A bag-like packaging member having a size of 25 cm × 20 cm was prepared using an oblate “Kunimitsu Oblate” (manufactured by Kunimitsu Oblate Co., Ltd.) having a thickness of 40 μm (Comparative Example 1). 2 kg of the hydraulic asphalt mixture of Comparative Examples 5 to 7 was charged into the packaging member, and the opening was sealed to obtain an asphalt pavement material package.
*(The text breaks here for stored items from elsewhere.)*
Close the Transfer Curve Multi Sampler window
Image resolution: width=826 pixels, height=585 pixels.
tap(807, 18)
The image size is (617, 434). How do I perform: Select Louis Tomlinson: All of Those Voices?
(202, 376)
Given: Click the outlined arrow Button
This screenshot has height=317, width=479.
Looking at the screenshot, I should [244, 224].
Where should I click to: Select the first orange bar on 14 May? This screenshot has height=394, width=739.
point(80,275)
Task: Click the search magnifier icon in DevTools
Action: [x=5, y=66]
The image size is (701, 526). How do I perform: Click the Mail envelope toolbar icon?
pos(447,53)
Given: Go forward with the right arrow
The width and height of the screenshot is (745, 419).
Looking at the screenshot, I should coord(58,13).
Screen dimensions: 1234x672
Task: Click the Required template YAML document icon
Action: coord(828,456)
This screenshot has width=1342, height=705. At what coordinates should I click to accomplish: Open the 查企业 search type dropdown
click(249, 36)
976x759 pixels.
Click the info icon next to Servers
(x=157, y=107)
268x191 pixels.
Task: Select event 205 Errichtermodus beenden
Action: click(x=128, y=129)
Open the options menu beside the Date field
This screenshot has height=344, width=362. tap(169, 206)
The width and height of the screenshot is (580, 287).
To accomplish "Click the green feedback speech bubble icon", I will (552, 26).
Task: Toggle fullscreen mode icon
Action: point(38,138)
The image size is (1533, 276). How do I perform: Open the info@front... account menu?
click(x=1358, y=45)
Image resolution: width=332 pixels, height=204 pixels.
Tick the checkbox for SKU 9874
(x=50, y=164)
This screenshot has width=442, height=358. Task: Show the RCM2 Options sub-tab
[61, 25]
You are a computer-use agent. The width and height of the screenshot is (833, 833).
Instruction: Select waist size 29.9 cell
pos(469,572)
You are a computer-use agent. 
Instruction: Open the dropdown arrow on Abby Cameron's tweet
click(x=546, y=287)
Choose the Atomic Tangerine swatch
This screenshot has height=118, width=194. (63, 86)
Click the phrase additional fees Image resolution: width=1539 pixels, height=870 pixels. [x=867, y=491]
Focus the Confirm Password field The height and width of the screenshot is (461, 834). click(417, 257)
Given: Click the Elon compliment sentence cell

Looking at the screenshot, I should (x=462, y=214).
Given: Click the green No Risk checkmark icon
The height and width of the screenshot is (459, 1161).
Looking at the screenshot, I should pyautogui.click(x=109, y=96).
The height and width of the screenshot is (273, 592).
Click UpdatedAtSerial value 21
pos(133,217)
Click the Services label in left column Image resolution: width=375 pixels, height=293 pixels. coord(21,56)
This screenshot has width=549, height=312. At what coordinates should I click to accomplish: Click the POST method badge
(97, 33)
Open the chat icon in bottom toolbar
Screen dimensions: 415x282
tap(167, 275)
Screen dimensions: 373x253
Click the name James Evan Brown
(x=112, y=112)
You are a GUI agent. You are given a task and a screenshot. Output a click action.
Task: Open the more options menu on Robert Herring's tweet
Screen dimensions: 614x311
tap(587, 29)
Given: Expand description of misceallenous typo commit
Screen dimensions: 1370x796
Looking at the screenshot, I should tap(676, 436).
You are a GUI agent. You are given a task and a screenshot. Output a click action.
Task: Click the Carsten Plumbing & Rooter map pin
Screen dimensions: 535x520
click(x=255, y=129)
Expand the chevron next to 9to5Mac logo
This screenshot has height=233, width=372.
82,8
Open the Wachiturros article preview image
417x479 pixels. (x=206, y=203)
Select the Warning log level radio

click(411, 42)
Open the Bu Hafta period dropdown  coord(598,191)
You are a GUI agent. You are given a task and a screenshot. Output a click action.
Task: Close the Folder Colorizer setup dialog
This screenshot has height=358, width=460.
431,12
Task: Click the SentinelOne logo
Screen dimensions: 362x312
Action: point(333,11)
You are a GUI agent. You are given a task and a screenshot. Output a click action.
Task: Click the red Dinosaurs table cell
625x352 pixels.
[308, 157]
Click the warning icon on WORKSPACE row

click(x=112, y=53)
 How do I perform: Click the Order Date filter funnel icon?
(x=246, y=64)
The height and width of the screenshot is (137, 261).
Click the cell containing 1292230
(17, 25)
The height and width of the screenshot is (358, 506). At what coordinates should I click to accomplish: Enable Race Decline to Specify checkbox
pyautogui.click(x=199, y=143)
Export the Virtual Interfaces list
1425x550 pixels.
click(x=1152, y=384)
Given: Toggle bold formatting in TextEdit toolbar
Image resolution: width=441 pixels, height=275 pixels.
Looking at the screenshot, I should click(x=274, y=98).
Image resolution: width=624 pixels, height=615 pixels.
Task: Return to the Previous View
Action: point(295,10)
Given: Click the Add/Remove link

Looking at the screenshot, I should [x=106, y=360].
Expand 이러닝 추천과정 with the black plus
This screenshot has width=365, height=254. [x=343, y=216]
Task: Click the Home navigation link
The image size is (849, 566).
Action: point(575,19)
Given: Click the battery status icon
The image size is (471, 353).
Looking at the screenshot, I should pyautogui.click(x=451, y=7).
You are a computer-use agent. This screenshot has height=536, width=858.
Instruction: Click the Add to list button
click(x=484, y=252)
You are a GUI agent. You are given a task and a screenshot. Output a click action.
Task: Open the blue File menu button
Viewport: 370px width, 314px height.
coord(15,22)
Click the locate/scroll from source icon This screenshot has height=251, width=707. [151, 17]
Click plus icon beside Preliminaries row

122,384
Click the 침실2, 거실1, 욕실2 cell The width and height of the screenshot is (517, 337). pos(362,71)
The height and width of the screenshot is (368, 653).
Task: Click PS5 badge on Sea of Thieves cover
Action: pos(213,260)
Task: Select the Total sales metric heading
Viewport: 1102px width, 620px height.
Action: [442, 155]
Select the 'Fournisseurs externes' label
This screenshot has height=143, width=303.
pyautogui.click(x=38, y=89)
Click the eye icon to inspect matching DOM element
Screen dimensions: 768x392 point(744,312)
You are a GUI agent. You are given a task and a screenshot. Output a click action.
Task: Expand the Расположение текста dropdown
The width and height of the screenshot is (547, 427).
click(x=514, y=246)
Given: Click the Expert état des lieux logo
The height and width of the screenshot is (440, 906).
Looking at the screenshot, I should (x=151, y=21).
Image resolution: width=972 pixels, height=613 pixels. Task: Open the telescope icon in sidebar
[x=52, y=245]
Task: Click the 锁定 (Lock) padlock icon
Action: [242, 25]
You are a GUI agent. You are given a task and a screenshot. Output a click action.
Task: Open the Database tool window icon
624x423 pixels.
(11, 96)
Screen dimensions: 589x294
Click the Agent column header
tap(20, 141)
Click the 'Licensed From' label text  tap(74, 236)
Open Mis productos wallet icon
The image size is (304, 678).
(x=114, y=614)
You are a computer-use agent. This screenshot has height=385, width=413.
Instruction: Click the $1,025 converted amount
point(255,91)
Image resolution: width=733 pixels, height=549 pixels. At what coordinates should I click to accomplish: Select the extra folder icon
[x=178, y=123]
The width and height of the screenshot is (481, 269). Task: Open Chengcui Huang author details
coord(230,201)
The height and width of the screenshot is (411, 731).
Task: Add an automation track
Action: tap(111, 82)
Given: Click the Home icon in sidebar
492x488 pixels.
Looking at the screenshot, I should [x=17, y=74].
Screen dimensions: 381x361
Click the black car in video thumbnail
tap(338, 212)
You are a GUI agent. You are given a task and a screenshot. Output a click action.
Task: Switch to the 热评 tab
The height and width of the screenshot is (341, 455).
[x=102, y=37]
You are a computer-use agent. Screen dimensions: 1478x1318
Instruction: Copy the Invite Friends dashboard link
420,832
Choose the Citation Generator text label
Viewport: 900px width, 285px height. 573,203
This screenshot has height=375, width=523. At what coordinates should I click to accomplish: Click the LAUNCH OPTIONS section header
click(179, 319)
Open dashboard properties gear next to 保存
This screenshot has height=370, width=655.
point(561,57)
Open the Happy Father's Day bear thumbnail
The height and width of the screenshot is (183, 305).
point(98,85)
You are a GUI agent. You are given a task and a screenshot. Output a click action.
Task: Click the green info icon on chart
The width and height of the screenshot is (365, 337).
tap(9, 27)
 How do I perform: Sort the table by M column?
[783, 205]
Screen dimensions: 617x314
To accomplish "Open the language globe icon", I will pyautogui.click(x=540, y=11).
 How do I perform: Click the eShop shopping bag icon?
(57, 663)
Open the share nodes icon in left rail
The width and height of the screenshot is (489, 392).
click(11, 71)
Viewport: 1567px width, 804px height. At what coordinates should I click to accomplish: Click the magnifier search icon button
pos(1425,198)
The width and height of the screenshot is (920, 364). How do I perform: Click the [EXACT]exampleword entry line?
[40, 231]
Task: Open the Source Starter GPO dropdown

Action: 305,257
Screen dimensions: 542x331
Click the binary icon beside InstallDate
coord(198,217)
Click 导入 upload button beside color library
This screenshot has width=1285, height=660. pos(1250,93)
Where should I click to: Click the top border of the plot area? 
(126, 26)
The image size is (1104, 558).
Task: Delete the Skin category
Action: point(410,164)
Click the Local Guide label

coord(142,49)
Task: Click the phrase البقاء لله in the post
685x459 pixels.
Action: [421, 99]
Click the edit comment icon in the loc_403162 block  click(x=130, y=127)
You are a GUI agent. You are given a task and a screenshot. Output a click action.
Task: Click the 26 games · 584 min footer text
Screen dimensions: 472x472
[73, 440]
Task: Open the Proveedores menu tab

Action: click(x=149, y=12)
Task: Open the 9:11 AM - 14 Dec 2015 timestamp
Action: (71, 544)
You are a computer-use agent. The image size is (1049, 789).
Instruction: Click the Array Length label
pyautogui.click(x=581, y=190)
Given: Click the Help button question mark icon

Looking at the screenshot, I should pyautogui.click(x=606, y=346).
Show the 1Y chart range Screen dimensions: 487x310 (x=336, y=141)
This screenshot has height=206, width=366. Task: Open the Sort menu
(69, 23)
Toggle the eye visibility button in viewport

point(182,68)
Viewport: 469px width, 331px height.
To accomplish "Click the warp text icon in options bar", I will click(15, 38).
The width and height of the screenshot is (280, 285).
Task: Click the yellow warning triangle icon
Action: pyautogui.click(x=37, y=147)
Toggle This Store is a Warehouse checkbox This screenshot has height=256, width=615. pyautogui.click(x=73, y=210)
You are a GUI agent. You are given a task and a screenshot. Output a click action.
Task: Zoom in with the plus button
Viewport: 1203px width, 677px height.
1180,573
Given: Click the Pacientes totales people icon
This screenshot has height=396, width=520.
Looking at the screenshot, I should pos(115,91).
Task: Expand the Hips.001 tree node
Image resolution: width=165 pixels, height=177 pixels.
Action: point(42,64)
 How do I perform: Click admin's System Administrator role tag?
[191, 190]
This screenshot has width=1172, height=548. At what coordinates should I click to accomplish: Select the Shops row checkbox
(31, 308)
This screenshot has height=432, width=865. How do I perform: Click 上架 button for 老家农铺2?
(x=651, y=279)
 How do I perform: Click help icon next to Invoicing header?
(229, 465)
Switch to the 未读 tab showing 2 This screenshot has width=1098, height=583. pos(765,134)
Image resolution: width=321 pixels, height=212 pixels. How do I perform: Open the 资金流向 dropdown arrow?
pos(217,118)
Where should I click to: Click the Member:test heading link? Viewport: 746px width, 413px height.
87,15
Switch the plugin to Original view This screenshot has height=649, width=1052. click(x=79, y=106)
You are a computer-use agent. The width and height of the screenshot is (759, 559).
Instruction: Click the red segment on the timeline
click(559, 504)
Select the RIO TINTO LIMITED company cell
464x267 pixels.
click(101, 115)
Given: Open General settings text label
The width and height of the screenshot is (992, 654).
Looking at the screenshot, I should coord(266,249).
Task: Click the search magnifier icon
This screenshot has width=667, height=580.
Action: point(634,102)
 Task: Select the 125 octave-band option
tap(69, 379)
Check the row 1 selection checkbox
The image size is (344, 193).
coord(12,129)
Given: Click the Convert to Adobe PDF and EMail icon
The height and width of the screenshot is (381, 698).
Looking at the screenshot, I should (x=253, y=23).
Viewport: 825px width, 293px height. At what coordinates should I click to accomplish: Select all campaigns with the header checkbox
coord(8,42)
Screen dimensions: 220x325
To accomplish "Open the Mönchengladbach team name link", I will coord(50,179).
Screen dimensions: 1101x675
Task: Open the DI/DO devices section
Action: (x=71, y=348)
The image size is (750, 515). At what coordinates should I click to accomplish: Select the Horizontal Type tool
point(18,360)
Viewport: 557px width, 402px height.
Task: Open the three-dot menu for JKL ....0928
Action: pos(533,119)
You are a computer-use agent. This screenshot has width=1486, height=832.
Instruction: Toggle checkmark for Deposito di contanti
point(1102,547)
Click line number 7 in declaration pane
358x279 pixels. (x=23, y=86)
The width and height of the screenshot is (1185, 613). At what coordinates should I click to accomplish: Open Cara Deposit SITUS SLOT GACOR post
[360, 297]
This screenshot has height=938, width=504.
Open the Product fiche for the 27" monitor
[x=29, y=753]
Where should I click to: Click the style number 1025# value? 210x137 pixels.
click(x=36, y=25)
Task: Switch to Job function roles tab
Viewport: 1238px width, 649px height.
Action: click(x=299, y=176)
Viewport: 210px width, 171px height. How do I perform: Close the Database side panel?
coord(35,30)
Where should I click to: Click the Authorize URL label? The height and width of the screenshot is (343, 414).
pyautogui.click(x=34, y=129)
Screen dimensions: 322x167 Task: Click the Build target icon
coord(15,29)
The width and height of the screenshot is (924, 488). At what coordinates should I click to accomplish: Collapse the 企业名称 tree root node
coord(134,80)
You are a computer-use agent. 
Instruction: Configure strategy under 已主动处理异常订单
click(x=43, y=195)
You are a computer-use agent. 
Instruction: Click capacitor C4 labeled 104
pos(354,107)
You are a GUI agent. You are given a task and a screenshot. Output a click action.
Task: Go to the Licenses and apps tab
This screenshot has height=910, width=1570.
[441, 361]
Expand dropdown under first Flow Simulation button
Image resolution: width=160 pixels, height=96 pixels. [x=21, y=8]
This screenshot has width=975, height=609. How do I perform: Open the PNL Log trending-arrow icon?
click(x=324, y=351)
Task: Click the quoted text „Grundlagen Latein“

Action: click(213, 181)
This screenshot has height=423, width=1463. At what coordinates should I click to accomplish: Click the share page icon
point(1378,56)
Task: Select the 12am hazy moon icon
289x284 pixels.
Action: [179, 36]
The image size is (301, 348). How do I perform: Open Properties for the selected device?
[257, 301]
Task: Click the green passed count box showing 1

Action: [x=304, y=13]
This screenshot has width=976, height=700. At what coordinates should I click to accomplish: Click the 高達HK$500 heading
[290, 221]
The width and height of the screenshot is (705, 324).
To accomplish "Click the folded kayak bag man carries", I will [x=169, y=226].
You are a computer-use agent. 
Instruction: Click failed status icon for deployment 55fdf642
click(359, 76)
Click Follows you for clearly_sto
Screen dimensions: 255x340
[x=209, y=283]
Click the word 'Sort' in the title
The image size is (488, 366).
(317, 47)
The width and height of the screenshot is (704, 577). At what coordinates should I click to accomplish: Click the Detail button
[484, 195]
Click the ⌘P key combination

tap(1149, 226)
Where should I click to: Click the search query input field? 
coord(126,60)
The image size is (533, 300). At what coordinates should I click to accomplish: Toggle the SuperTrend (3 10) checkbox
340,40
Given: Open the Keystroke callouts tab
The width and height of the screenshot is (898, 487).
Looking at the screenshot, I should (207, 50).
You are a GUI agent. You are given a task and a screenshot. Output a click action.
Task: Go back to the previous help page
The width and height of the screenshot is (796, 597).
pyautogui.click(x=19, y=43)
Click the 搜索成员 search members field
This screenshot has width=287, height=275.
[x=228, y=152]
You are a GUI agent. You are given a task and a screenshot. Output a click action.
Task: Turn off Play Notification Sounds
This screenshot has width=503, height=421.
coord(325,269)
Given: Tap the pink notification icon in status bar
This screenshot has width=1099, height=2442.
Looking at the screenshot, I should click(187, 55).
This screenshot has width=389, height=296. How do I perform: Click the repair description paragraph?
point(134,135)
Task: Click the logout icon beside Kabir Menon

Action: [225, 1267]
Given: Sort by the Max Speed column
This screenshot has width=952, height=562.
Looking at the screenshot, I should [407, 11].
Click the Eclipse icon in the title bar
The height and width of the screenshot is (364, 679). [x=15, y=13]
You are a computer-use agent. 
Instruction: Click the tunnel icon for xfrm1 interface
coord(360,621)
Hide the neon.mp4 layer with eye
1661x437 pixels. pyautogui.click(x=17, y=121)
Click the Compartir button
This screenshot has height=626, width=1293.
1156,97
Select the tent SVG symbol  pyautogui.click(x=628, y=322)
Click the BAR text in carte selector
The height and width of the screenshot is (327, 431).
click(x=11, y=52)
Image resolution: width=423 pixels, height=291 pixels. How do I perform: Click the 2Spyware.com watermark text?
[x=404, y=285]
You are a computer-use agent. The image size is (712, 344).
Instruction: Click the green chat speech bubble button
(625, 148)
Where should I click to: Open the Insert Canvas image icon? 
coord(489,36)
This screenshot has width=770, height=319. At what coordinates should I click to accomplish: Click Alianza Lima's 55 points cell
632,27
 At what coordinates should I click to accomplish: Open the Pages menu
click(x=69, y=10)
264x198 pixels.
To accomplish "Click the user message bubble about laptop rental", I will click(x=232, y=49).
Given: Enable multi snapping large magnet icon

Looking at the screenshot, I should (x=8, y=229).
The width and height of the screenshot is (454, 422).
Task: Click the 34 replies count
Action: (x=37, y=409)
Details of various materials used in Examples 6 to 13 and Comparative Examples 5 to 7 are as follows.
"aggregate"
・ Crushed stone: No. 6 “particle size 5 to 13 mm”, No. 7 “particle size 2.5 to 5 mm”
・ Sand: coarse sand “particle size 5 mm or less”, fine sand “particle size 2 mm or less”
・ Filler: Stone powder “asphalt”
・ Straight asphalt: Penetration 60 to 80
《Polymerized fatty acid》
・ Polymerized fatty acid: dimer acid, trade name “Haridimer 250” (manufactured by Harima Chemicals, Inc.)
《Alkaline additive》
-Slaked lime and cement: ordinary Portland cement

1: Asphalt pavement material package 10: Packaging member 11: Opening 20: Hydraulic asphalt mixture 30: Asphalt mixture or roadbed 31: Asphalt mixture 40: Repair target location

Claims (12)

A packaging member made of a polyvinyl alcohol resin having water solubility,
An asphalt pavement material package including a hydraulic asphalt mixture containing aggregate, asphalt, and a lubricating solidifying material, which is included in the packaging member.   2. The lubricating solidifying material according to claim 1, wherein at least one selected from the group consisting of a polymerized fatty acid and a derivative of the polymerized fatty acid is contained in a proportion of 0.5% by mass or more and 95% by mass or less based on the asphalt. The asphalt pavement material package of the description.   The asphalt pavement material package according to claim 1 or 2, wherein the hydraulic asphalt mixture contains an alkaline additive.   The asphalt pavement material package according to claim 3, wherein the alkaline additive is at least one selected from the group consisting of an inorganic substance and an organic substance exhibiting alkalinity in an aqueous solution.   The asphalt pavement material package according to claim 3 or 4, wherein a content ratio of the alkaline additive in the hydraulic asphalt mixture is 0.5% by mass or more and 10% by mass or less.   The asphalt pavement material package according to any one of claims 1 to 5, wherein the packaging member dissolves at least 1 g in 100 g of water at 20 ° C.   The asphalt pavement material package according to any one of claims 1 to 6, wherein the packaging member is completely dissolved by contact with water.   The asphalt pavement material package according to any one of claims 1 to 7, wherein the packaging member completely dissolves within 24 hours when 10 g is dissolved in 100 g of water at 2 ° C.   The asphalt pavement material package according to any one of claims 1 to 8, wherein the packaging member has an average thickness of 30 µm or more and 1200 µm or less.   The asphalt pavement material package according to any one of claims 1 to 9, wherein a filler is coated on an outer periphery of the packaging member.   The asphalt pavement material package according to any one of claims 1 to 10, wherein a filling rate of the hydraulic asphalt mixture with respect to the packaging member is 40% by mass or more and 97% by mass or less. A step of installing the asphalt pavement material package according to any one of claims 1 to 11 at a repair target location existing on the asphalt pavement,
Applying water to the asphalt pavement material package,
A step in which the asphalt pavement material package reacts with water to dissolve and disappear the packaging member,
A step of curing the hydraulic asphalt mixture included in the packaging member by reacting with water to cure the asphalt pavement.